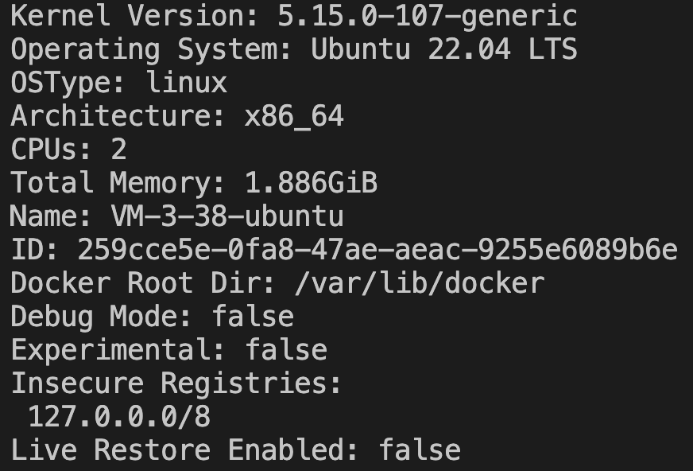The image size is (693, 471).
Task: Click the Live Restore Enabled value false
Action: pyautogui.click(x=420, y=450)
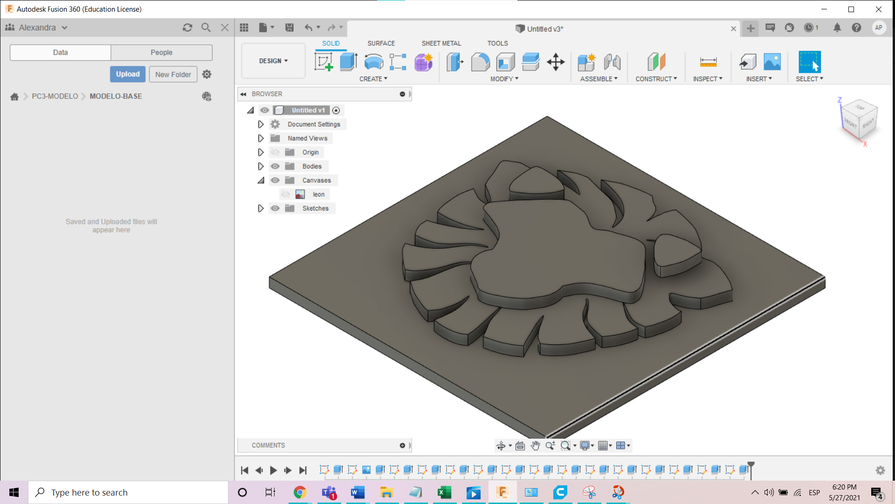Click the New Folder button
895x504 pixels.
coord(173,74)
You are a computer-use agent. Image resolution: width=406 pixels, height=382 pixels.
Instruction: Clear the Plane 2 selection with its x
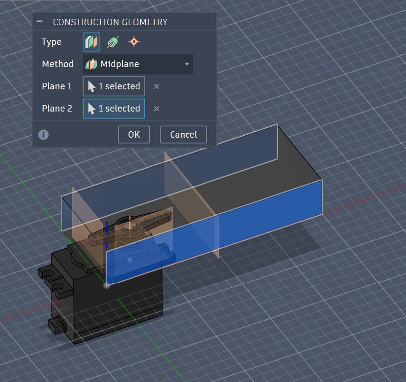pyautogui.click(x=157, y=109)
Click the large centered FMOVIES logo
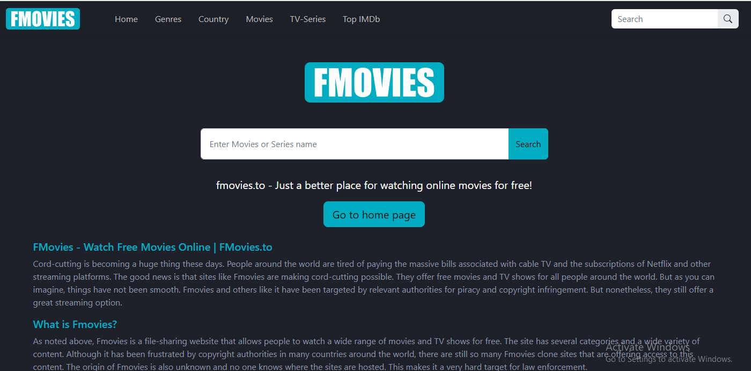This screenshot has height=371, width=751. point(374,82)
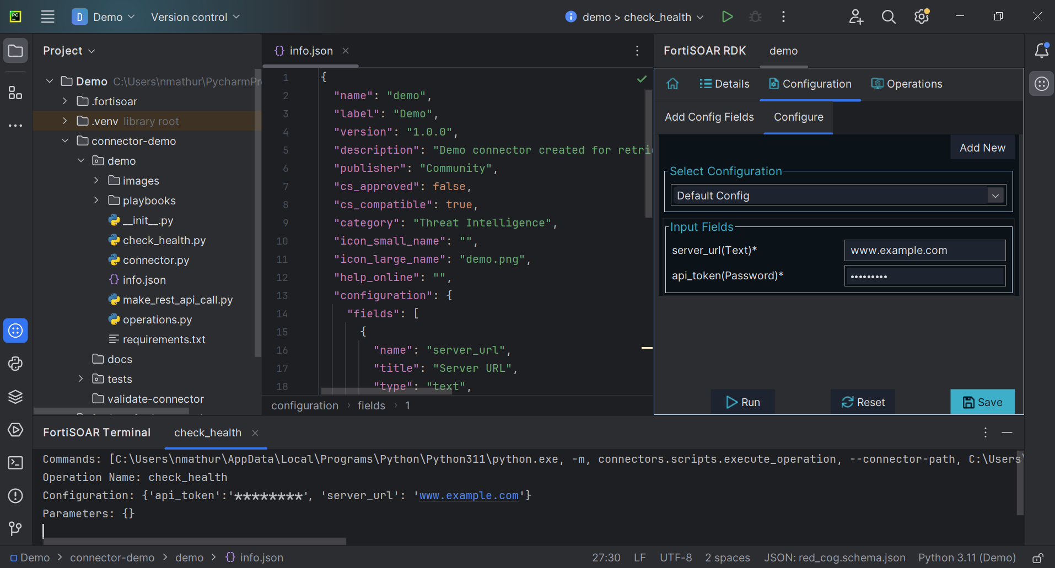Screen dimensions: 1055x568
Task: Click the editor horizontal scrollbar
Action: pos(386,391)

* * * *

## Exercise prompt
Can you extract every line of the data above verbatim, leaving the pictures out of your answer?

## Answer to the exercise
The image size is (693, 471).
Task: Click the Live Restore Enabled value false
Action: pyautogui.click(x=420, y=450)
Click the New Folder button
895x504 pixels.
coord(173,74)
You are a computer-use agent. Image resolution: width=406 pixels, height=382 pixels.
Instruction: Clear the Plane 2 selection with its x
pyautogui.click(x=157, y=109)
Click the large centered FMOVIES logo
This screenshot has height=371, width=751. point(374,82)
Screen dimensions: 1055x568
Task: Click the editor horizontal scrollbar
Action: pos(386,391)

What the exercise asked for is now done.